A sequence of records
::::
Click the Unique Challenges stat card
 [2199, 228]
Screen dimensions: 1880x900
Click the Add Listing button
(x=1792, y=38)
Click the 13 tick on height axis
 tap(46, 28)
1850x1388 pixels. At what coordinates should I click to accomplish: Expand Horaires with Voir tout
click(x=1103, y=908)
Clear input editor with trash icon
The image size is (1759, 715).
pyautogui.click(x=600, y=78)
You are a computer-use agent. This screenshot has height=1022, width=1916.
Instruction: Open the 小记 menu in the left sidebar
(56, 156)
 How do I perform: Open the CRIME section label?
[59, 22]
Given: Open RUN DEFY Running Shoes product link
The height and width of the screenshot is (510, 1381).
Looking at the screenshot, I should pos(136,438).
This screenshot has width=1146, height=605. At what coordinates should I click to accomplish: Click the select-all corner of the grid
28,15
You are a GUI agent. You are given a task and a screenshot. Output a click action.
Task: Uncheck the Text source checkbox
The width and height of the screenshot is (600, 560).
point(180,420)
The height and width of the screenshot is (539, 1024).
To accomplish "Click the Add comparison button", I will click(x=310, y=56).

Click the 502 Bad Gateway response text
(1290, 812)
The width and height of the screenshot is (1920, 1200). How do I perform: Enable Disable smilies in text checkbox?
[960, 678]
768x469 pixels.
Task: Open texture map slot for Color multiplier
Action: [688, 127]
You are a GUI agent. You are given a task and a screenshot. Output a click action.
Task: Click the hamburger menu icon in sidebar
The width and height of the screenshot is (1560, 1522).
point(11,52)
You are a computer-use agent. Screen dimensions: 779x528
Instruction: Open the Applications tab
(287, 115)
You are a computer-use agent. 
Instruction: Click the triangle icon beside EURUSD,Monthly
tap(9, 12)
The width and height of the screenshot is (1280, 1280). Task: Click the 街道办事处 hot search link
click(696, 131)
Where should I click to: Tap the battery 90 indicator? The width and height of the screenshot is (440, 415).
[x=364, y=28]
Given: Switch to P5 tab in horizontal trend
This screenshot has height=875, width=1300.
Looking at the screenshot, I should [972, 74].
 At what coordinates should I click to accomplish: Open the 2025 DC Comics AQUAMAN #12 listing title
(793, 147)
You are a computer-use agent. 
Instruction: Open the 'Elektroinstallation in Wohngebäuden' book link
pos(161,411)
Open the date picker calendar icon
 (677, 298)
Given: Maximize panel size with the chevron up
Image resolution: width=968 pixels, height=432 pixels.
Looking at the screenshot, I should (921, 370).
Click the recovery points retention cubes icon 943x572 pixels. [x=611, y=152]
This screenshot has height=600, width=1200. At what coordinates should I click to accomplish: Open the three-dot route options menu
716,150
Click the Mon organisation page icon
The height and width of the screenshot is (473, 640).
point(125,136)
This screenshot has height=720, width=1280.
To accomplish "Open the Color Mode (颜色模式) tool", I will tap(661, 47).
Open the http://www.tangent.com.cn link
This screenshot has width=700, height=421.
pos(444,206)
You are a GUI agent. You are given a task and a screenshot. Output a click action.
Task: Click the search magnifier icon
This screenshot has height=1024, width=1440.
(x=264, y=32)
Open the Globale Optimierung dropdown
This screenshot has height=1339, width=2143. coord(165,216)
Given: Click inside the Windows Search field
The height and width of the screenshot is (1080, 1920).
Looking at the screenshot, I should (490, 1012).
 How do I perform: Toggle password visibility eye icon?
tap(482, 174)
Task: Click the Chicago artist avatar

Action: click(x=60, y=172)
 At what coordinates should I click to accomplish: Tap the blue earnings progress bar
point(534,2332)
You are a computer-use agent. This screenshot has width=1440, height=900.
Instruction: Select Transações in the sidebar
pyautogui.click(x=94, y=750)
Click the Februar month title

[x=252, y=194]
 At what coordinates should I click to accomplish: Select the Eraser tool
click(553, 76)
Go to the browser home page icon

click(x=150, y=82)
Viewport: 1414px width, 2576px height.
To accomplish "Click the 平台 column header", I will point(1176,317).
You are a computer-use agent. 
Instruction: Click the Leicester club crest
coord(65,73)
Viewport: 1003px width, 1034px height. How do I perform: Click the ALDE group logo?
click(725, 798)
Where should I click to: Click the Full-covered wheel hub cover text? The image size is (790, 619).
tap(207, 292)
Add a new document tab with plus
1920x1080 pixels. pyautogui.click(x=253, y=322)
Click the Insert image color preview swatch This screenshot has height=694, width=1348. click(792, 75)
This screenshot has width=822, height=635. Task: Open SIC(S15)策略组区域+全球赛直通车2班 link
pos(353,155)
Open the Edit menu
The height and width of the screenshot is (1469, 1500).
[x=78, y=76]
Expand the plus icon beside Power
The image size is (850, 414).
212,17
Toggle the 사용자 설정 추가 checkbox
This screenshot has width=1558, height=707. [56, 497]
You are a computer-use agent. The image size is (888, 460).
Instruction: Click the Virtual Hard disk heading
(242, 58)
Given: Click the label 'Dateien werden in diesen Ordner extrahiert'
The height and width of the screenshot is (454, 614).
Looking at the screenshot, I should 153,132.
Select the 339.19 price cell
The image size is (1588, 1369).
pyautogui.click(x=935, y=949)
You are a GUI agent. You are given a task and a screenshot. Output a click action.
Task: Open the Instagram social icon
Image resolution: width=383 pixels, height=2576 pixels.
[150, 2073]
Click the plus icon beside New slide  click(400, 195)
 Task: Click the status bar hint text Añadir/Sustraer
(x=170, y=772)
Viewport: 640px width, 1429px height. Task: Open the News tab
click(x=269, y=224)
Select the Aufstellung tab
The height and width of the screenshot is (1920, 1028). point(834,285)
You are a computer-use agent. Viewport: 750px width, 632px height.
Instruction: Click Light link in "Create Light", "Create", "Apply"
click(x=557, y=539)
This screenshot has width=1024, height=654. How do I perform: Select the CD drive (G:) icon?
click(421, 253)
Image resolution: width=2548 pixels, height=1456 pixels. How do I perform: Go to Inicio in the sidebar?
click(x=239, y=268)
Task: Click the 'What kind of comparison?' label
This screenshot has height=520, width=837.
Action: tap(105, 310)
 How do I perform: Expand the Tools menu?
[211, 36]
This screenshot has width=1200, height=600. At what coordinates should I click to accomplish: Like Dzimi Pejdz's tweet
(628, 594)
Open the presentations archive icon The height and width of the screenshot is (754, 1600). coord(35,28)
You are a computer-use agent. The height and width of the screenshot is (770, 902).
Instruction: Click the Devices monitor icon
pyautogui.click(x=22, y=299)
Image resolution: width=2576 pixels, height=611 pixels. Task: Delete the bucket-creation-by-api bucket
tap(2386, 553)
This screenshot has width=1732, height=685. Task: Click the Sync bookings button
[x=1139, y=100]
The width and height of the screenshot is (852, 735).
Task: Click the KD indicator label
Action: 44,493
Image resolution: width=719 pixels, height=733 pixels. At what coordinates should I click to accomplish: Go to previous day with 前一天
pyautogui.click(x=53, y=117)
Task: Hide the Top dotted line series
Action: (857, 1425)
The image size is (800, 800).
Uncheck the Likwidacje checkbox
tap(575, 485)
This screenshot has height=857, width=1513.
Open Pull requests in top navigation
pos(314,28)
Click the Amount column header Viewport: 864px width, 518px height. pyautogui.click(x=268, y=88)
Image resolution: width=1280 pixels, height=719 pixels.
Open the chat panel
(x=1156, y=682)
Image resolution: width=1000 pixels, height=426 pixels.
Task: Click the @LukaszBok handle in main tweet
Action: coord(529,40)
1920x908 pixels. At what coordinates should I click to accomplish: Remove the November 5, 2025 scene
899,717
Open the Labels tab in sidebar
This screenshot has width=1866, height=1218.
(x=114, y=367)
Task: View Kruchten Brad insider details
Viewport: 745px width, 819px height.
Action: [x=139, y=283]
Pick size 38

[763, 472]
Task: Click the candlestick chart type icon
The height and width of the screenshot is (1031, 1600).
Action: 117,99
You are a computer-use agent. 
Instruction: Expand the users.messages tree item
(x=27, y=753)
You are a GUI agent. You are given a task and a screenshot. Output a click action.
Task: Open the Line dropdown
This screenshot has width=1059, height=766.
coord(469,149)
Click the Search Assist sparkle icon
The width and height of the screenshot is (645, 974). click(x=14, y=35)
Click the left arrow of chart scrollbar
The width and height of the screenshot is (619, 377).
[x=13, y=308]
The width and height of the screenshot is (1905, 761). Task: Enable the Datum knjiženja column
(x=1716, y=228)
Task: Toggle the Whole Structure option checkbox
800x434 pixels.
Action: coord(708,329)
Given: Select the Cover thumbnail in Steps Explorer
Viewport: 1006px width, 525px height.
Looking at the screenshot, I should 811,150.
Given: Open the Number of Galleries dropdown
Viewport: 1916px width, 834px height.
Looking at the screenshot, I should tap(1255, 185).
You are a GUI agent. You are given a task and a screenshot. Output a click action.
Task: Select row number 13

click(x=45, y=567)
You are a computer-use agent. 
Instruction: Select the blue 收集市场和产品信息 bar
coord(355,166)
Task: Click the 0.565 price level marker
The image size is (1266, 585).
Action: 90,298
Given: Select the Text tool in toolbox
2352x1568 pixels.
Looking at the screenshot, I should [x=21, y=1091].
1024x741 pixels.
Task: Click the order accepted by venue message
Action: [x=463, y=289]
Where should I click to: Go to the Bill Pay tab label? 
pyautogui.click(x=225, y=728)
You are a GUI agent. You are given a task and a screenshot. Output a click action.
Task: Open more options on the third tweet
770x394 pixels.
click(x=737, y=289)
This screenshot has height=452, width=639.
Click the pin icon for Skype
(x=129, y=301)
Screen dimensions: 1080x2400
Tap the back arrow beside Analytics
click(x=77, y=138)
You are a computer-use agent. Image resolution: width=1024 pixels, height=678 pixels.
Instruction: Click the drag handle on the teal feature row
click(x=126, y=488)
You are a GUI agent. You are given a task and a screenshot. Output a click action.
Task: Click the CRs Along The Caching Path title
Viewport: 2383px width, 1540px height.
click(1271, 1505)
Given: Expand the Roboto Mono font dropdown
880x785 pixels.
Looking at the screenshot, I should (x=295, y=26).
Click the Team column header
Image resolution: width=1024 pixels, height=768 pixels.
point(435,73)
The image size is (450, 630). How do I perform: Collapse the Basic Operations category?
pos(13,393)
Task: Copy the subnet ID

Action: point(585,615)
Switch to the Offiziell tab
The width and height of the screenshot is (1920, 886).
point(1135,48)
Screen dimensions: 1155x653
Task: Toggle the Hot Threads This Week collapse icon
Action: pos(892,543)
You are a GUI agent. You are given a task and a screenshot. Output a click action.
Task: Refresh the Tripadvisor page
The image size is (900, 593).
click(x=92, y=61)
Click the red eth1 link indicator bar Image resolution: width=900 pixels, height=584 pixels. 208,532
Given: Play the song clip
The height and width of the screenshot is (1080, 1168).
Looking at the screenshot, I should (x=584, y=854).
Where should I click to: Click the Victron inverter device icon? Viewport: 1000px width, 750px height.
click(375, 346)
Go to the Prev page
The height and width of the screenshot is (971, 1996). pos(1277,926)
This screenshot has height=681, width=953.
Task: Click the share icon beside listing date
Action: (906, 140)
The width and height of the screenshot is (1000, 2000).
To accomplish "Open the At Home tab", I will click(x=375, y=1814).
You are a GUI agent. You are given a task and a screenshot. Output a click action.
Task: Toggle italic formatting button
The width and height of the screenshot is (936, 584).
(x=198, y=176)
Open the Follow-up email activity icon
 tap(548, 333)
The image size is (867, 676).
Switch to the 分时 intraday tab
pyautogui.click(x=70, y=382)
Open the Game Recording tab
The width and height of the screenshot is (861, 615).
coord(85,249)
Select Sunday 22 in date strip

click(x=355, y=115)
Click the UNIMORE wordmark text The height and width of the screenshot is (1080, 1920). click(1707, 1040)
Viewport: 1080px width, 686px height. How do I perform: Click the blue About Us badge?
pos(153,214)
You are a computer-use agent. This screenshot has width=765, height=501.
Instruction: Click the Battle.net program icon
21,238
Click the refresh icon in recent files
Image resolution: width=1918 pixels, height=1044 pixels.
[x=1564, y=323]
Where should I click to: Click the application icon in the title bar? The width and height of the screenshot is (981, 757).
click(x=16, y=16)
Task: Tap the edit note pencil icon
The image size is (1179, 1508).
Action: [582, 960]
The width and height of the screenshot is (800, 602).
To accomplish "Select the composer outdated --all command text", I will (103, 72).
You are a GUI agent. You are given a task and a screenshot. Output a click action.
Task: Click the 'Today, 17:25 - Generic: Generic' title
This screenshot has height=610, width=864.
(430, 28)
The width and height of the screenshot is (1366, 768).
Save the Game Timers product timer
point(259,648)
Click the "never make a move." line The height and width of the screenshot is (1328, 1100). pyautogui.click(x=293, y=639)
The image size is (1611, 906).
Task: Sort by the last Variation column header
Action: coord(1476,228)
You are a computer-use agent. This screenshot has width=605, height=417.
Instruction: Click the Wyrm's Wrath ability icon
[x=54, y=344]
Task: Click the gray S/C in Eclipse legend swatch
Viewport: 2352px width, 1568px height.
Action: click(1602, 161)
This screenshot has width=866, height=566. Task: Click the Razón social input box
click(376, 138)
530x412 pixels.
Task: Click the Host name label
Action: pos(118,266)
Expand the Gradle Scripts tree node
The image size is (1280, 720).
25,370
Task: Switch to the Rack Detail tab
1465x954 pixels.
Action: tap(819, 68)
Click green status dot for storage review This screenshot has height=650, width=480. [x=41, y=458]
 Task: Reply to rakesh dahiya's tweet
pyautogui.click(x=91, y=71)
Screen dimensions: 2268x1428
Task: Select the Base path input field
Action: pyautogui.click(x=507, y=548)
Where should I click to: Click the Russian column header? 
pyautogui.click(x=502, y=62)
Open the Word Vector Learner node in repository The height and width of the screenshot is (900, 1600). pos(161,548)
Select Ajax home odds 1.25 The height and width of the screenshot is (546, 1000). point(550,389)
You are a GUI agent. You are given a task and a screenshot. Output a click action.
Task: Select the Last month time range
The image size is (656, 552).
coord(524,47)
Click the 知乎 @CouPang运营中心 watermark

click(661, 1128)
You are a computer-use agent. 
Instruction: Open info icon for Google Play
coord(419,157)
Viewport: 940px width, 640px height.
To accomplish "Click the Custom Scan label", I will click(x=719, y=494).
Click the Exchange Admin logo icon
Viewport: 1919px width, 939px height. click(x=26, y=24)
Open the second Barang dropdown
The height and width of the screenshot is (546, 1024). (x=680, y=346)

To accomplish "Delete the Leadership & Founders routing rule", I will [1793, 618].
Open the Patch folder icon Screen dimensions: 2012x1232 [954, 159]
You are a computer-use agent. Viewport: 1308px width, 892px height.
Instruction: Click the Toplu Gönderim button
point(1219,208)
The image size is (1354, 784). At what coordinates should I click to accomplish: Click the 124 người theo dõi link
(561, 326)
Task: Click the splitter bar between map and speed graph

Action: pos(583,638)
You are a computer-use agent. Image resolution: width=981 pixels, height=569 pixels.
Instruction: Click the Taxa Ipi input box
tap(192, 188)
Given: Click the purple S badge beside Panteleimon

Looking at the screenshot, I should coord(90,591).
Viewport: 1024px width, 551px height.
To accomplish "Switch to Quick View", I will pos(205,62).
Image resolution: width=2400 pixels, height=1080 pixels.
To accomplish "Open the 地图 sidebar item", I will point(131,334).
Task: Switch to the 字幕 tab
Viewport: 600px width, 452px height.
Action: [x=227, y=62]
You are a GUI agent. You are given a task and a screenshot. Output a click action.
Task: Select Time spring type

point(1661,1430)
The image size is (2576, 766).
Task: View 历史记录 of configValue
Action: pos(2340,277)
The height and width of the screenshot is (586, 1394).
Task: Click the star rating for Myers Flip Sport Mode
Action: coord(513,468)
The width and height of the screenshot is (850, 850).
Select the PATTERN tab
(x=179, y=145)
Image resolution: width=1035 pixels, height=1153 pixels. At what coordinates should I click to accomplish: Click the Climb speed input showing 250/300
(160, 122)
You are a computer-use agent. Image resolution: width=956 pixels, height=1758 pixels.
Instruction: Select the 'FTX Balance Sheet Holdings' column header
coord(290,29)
::::
EXERCISE TASK
Reproduce the records word for word, starting at the line containing "This screenshot has height=720, width=1280." and ending at the line containing "(x=264, y=32)", with both of those lines included.

EXPECTED ANSWER
This screenshot has height=720, width=1280.
To accomplish "Open the Color Mode (颜色模式) tool", I will tap(661, 47).
Open the http://www.tangent.com.cn link
This screenshot has width=700, height=421.
pos(444,206)
You are a GUI agent. You are given a task and a screenshot. Output a click action.
Task: Click the search magnifier icon
This screenshot has height=1024, width=1440.
(x=264, y=32)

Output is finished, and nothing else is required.